We’ve all heard and used the sayings ‘Where there’s muck there’s brass’ and ‘Muck for luck’. They infer that from something dirty you can gain wealth or a benefit.
Well, Yorkshire Water is taking this idea on board literally by taking this idea on Poo Power to generate electricity at waste water treatment plants.
With the rising costs of gas and electricity, we see Poo Power as a renewable source for locally generated electricity, with the ability to reduce fuel bills, manage our business sustainably and reduce their carbon footprints.
Poo power facts
Poo power uses a biogas rich in methane which is extracted from the treatment of waste water and sewage to drive turbines. The biogas, predominantly comprising of methane, is produced when bacteria feed on human and animal waste. This process is known as anaerobic digestion and it is a great way to produce green energy, as well as getting rid of waste and the microorganisms that lurk in it. One of the simplest ways of describing anaerobic digestion to young people is the ‘farting’ of millions of tiny bugs within the waste, which produces the biogas.
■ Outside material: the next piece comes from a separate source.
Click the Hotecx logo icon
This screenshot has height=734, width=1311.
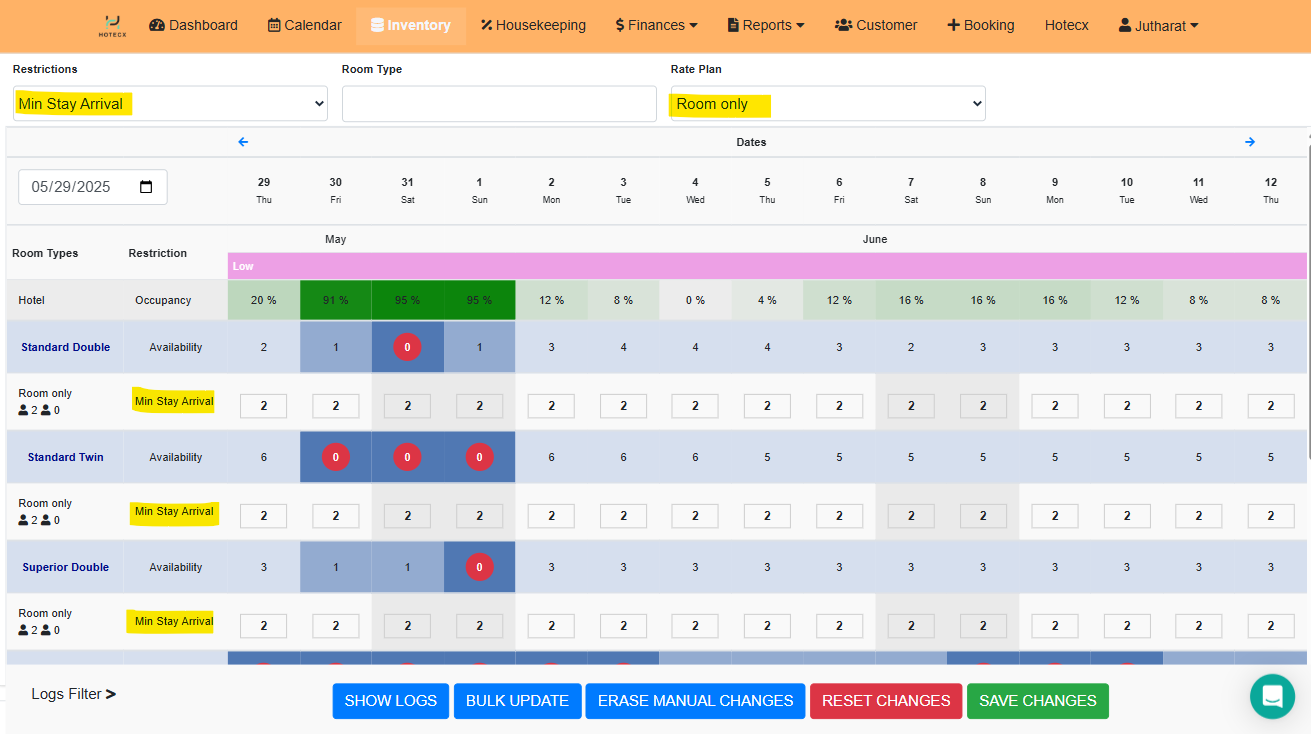[x=112, y=25]
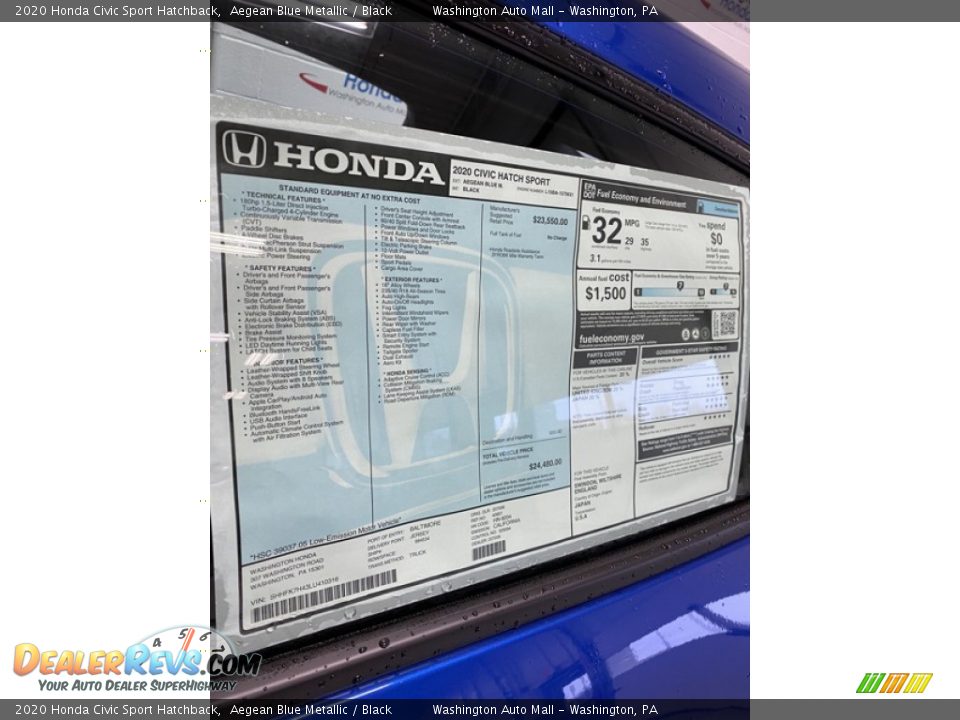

Positively, when the biogas is burnt for generating electricity, far less carbon dioxide is released than when fossil fuels are burnt. However, it is useful to note that using biogas in this way does have its limitations in that it takes the poo of 100,000 people to generate 51kWh of electricity; enough for 3,000 to 5,000 LED/energy saving light bulbs.
Poo Power is not a new thing. Animal and human waste has been used as a source of energy for many years in countries around the world where electricity and gas are scarce. Small biogas plants are common in Southeast Asia and Africa, where animal dung is used as the fuel. In Australia, pig excrements are used to power farms and chicken poo has been used for generating electricity in the UK.
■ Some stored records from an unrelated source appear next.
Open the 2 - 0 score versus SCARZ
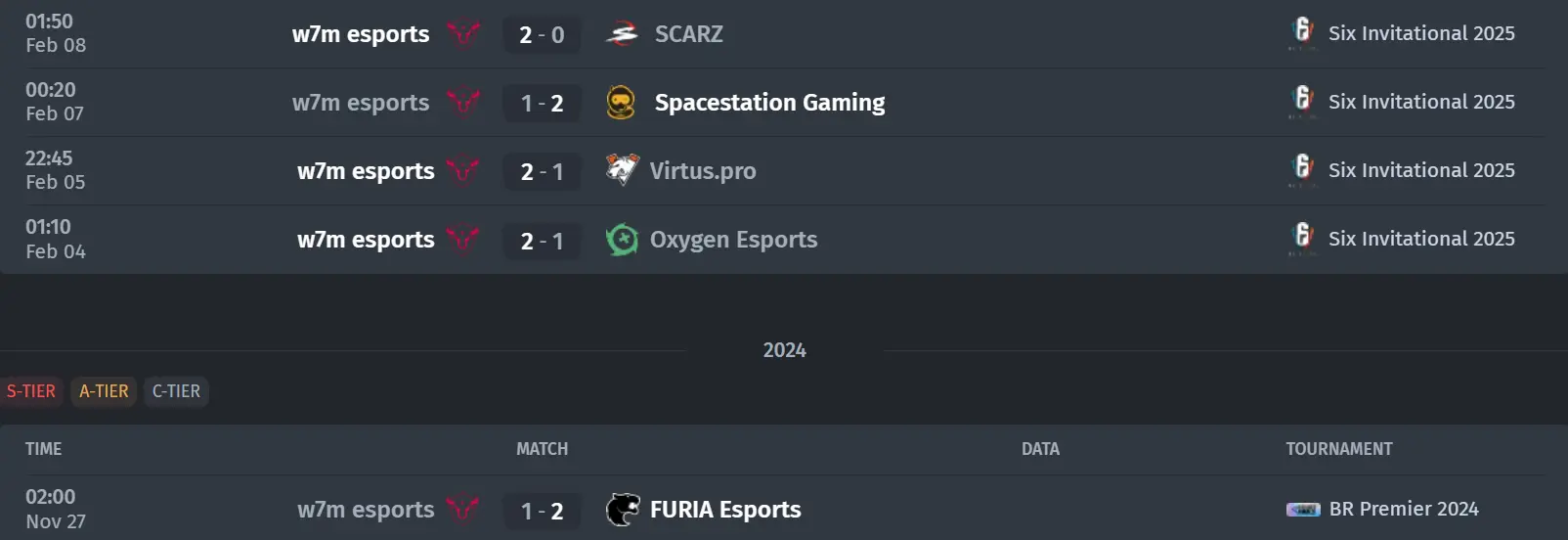This screenshot has width=1568, height=540. 542,35
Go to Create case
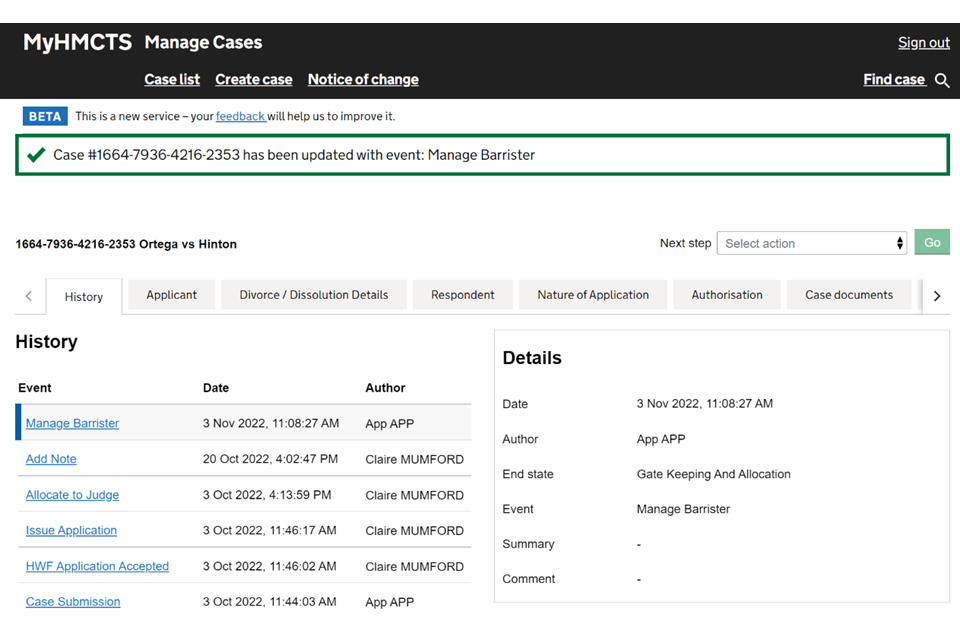The height and width of the screenshot is (640, 960). [x=254, y=80]

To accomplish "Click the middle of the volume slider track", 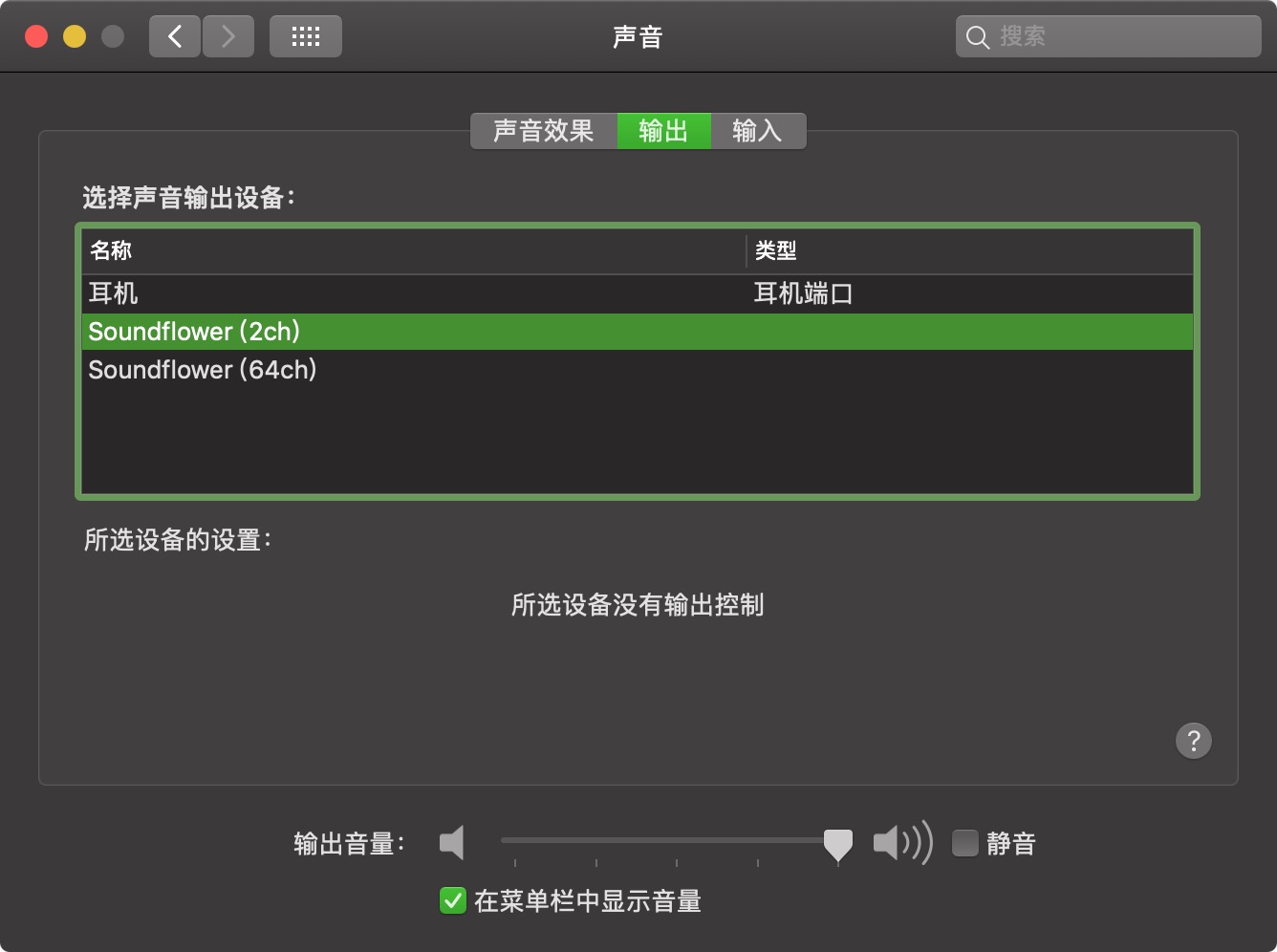I will click(669, 840).
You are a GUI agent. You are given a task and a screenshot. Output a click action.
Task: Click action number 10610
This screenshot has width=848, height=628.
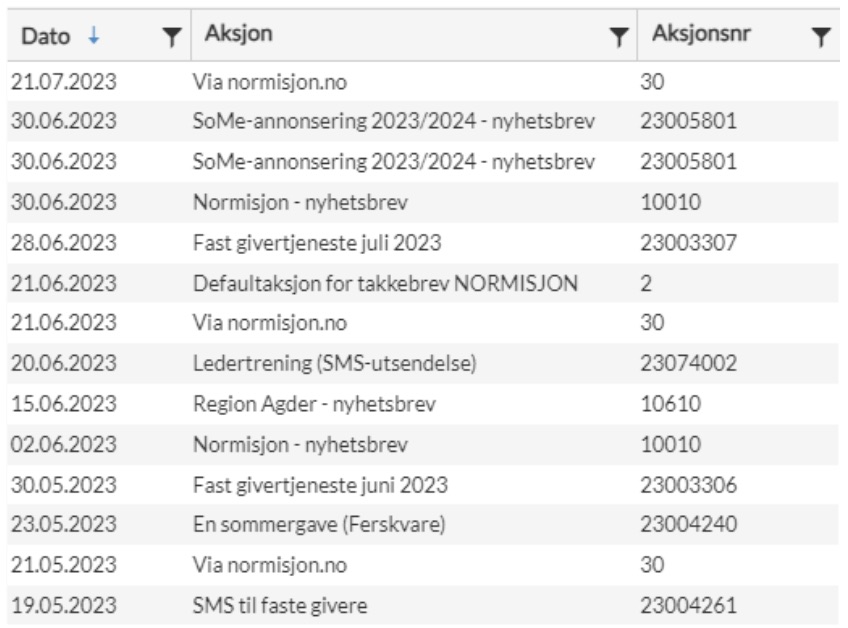[x=671, y=404]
The use of human waste to generate electricity in more developed countries is relatively new. The use of Poo Power at wastewater and sewage treatment plants has already been mentioned, but even the London Science Museum is planning to turn the waste it gets from its 3 million visitors a year into electricity. The processed waste could produce as much as 1,530 kilowatt hours of electricity a year.
Poo can also be used to heat homes. In Norway, householders are now heating their homes and offices by flushing the toilet. The sewage heat pump plant uses fridge technology to tap heat from raw sewage. Machines at the end of a 300-metre-long tunnel in a hillside in central Oslo suck heat from the sewer and transfer it to a network of hot water pipes, feeding thousands of radiators and hot water pipes in the city. It is believed to be the biggest heating system in the world using raw sewage.
At Esholt, we have built some new Poo “cookers” called Thermal Hydrolysis tanks, which generate enough energy to power 7,000 homes a year!